Augmented reality (AR) is a term used to describe a live direct or an indirect view of a physical, real-world environment whose elements are augmented by computer-generated sensory input, such as annotations, sound or graphics presented through an information layer.
In one filing published for the first time Thursday by the United States Patent and Trademark Office and discovered by AppleInsider, Apple notes that despite strong academic and commercial interest in (AR) systems, many existing implementations are complex and expensive, making them unsuitable for general use by the average consumer.
As part of its filing, Apple proposes that iPads could feature a split screen display that can be used to display an object or subject matter such as a live video feed from the tablet's camera on one side of the split, and computer-generated imagery identifying elements in that video feed on the second side of the split.
In one example shown, a user is viewing a live video of the skyline of downtown San Francisco in first display area, while object recognition is performed in real-time on a captured frame of the video to present information on the second display area, such as balloon call outs identifying the buildings or structures in the live video.
Software running on the iPad could utilize onboard positioning system such as GPS, WiFi, and Cell ID ,along with motion sensors to transmit information about the live feed to a network service, which could then spit back 3D models of recognized objects in the live feed that the user could navigate in real-time.

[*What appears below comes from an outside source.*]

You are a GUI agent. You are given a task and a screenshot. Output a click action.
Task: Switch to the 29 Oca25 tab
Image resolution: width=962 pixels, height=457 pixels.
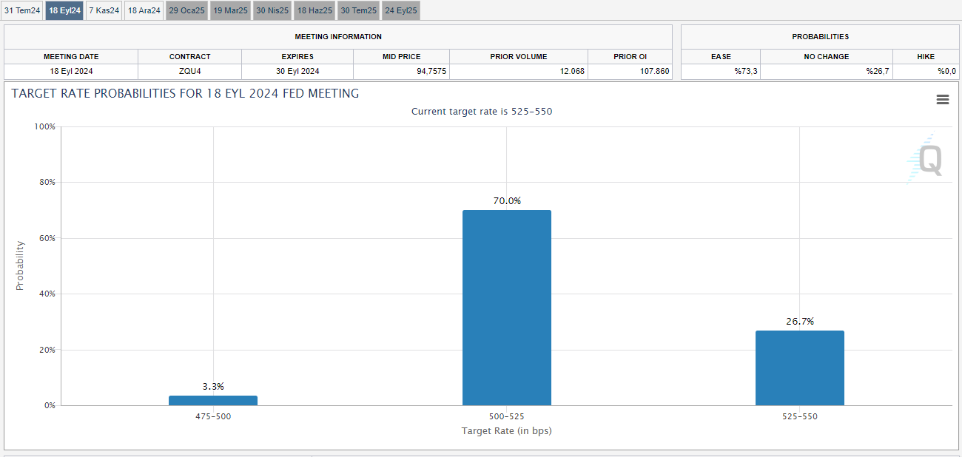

"For example, gyroscopes, magnetometers and other motion sensors can provide angular displacements, angular rates and magnetic readings with respect to a reference coordinate frame, and that data can be used by a real-time onboard rendering engine to generate 3D imagery of downtown San Francisco," Apple said. "If the user physically moves device, resulting in a change of the video camera view, the information layer and computer-generated imagery can be updated accordingly using the sensor data."
More specifically, the company provided an example where the user sets a marker via a pushpin on a building seen in the distance so that a driving or walking route can be computed in real-time and overlaid on the 3D computer-generated imagery to provide directions to that building from the user's current location.
Optionally, Apple added that the annotated live video, computer-generated imagery and resulting information layer can be shared via a Share Button with one or more other devices, and the AR displays of the devices can be synchronized to account for changes in video views.
While the filing proposes an AR implementation utilizing existing technologies found on the iPad (and iPhone), a second filing from the company relating to the same subject matter is slightly more ambitious in that it proposes iPads with a display screen having a viewing area with a transparent portion that enables a user to view objects behind the electronic device by looking through the display screen.
The "transparent portion may encompass the entire viewing area, or only a portion of the viewing area of the display," wrote Apple engineer Aleksandar Pance, who is the sole inventor credited to the patent application titled "Transparent Electronic Device." He added that additional implementations could call for an iPad with two or more display screens (each having respective viewing areas with transparent portions) arranged in an overlaid or back-to-back manner, or two display screens whereby one display screen is partially opaque but displays a transparent window that's movable via multitouch input from the user.
"These overlays whether in handheld or other electronic devices, may provide an 'augmented reality' interface in which the overlays virtually interact with real-world objects," Pance wrote. "For example, the overlays may be transmitted onto a display screen that overlays a museum exhibit, such as a painting. The overlay may include information relating to the painting that may be useful or interesting to viewers of the exhibit. Additionally, overlays may be utilized on displays in front of, for example, landmarks, historic sites, or other scenic locations.  For example, a tour bus may include one or more displays as windows for users. These displays may present overlays that impart information about locations viewable from the bus.
The same filing also details a viewing routine that would allow a user to view both images and real world events simultaneously via a single display screen. For example, the viewing routine may allow for a portion of the display to be selectively transparent while the remainder of the area of the display screen is opaque.
"For example, display screen may include an in-plane switching LCD screen in which pixels of the screen default to an 'off' state that inhibits light transmission through the screen," Pance explained. "This may be accomplished by driving a voltage to zero to the pixels in an 'off' state (i.e., the pixels in an opaque region)" while "voltage could then be applied to pixels of the display screen to enable light transmission through such pixels (when desired), allowing a user to view real-world objects through the activated pixels of display screen, thus generating a window in the opaque region."
Apple said such futuristic displays screens may include an LCD having pixels that default to an "on" state allowing light transmission and which can be activated to render some or all of the pixels opaque. Alternatively, the company said that the screens could include an OLED display that may selectively deactivate pixels to form a window where the display screen may output information over any image generated by the display screen, over any real-world object viewable by a user through the window, or both.